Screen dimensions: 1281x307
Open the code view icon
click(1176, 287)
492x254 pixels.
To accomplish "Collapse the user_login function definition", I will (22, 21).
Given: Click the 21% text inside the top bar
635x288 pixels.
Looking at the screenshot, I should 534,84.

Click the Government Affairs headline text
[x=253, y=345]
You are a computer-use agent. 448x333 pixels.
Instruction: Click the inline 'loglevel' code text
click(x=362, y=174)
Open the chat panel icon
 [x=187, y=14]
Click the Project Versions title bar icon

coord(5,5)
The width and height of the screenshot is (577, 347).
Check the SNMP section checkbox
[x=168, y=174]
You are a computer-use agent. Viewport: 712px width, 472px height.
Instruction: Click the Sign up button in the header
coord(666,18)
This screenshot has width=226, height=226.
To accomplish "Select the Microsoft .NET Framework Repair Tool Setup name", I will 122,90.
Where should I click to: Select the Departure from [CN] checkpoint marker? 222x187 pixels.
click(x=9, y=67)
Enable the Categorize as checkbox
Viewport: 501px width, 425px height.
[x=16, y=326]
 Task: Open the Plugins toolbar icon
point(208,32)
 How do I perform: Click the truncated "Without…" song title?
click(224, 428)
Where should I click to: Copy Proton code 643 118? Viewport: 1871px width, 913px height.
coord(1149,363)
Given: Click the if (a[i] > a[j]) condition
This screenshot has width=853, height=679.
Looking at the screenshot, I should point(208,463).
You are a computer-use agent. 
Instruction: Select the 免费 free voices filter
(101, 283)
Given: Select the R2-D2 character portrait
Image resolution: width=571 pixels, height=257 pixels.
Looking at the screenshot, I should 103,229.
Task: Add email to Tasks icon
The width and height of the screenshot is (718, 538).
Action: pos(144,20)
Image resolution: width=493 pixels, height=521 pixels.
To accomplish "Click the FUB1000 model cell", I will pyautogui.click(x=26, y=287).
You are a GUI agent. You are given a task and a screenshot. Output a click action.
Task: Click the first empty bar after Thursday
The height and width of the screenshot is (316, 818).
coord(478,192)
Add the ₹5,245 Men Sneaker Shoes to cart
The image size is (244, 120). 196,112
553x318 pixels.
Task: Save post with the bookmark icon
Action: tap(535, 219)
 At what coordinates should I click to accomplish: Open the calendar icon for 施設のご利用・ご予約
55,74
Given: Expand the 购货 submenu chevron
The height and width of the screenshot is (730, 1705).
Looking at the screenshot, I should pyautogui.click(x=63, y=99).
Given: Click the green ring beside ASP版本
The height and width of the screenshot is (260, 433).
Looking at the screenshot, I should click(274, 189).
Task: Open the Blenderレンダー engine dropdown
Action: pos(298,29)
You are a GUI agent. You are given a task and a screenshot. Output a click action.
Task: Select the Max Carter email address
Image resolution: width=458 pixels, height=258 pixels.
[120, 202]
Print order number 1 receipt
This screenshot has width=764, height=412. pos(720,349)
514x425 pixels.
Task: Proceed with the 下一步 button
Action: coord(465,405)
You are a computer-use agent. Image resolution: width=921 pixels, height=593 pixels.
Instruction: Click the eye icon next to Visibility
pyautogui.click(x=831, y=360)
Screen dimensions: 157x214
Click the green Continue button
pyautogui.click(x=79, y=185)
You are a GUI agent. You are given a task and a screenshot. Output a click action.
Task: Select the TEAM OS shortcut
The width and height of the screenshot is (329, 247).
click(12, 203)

★ ★ ★ ★ ★ ★ ★

[TASK BRIEF] Search the entries for "will" and show every line that has it.

[ANSWER AREA]
To accomplish "Collapse the user_login function definition", I will (22, 21).
To accomplish "Select the Microsoft .NET Framework Repair Tool Setup name", I will 122,90.
To accomplish "Click the FUB1000 model cell", I will pyautogui.click(x=26, y=287).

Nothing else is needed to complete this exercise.